Work order → Transcribe, word for word and without additions, each line below from the one containing "900x696 pixels. At" through the one containing "is (437, 700).", both ends included.

Task data →
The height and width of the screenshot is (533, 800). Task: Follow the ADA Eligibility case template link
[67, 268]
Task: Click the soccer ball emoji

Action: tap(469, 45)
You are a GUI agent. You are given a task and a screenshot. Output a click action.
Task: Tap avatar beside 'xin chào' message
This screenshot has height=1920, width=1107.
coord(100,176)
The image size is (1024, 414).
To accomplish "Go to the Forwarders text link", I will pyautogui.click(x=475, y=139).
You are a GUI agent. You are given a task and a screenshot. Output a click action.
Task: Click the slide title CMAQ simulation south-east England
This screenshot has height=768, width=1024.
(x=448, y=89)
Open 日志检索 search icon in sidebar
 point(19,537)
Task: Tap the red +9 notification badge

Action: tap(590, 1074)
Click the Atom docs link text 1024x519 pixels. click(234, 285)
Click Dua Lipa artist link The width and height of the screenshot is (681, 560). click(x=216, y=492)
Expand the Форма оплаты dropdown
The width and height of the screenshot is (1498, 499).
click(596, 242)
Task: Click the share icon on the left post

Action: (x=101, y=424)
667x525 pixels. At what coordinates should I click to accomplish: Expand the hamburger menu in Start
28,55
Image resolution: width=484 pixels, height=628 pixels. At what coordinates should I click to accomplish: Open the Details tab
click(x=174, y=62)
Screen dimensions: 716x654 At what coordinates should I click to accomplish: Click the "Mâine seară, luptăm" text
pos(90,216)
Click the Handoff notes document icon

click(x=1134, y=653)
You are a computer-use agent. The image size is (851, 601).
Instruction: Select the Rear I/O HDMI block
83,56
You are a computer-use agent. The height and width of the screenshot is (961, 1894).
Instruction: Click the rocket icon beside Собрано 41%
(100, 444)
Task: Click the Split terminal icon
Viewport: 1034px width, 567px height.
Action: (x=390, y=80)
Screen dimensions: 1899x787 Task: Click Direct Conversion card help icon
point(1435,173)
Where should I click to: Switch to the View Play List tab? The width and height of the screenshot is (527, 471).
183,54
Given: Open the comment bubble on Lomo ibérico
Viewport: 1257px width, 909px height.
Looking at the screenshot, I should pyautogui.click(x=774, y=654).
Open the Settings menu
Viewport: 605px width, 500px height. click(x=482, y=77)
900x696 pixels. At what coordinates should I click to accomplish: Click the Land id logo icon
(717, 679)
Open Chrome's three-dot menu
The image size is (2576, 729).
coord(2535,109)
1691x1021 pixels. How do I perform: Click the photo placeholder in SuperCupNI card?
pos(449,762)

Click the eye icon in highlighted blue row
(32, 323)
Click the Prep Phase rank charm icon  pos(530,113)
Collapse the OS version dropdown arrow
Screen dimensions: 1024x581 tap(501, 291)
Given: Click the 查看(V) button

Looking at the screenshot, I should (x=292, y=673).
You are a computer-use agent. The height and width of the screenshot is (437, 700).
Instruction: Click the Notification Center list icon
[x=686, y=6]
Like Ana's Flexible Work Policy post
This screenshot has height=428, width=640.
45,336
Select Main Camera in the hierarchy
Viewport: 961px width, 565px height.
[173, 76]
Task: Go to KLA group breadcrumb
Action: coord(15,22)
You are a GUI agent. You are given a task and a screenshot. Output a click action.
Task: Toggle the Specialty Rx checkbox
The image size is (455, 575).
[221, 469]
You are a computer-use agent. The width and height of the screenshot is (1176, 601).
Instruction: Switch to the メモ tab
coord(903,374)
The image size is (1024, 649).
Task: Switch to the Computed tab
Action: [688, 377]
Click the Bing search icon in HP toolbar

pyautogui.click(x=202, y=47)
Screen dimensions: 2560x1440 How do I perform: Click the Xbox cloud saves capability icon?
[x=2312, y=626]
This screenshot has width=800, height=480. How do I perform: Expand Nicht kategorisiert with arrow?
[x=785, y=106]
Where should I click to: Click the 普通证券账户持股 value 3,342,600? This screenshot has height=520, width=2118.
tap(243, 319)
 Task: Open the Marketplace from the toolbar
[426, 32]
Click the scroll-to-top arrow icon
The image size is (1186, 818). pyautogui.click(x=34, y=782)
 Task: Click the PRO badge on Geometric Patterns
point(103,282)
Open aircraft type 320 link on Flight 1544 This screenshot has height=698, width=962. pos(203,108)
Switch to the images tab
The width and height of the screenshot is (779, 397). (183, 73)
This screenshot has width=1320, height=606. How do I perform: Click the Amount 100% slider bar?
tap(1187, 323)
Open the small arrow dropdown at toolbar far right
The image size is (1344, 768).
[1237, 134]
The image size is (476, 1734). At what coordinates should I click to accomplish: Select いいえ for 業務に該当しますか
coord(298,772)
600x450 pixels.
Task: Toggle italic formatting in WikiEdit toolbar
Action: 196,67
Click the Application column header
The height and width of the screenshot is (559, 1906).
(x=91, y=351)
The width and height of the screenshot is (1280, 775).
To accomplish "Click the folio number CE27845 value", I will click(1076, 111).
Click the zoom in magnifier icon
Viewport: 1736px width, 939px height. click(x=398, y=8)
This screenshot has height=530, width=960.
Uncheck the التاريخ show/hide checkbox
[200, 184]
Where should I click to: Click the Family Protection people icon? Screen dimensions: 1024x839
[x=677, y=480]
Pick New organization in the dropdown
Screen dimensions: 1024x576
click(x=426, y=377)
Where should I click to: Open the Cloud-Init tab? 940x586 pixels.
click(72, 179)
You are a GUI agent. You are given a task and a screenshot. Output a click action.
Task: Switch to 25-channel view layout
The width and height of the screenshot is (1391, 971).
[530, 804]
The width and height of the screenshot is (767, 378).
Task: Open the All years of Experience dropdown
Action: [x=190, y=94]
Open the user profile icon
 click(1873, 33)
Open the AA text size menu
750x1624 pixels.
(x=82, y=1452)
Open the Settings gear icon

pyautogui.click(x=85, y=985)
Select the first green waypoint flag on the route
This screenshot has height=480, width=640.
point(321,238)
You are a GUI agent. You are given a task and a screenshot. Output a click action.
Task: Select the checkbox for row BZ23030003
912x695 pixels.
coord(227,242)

Result of the task →
900x696 pixels. At what coordinates should I click to accomplish: Click the Land id logo icon
(717, 679)
Open Chrome's three-dot menu
The image size is (2576, 729).
coord(2535,109)
1691x1021 pixels. How do I perform: Click the photo placeholder in SuperCupNI card?
pos(449,762)

Click the eye icon in highlighted blue row
(32, 323)
Click the Prep Phase rank charm icon  pos(530,113)
Collapse the OS version dropdown arrow
Screen dimensions: 1024x581 tap(501, 291)
Given: Click the 查看(V) button

Looking at the screenshot, I should (x=292, y=673).
You are a computer-use agent. The height and width of the screenshot is (437, 700).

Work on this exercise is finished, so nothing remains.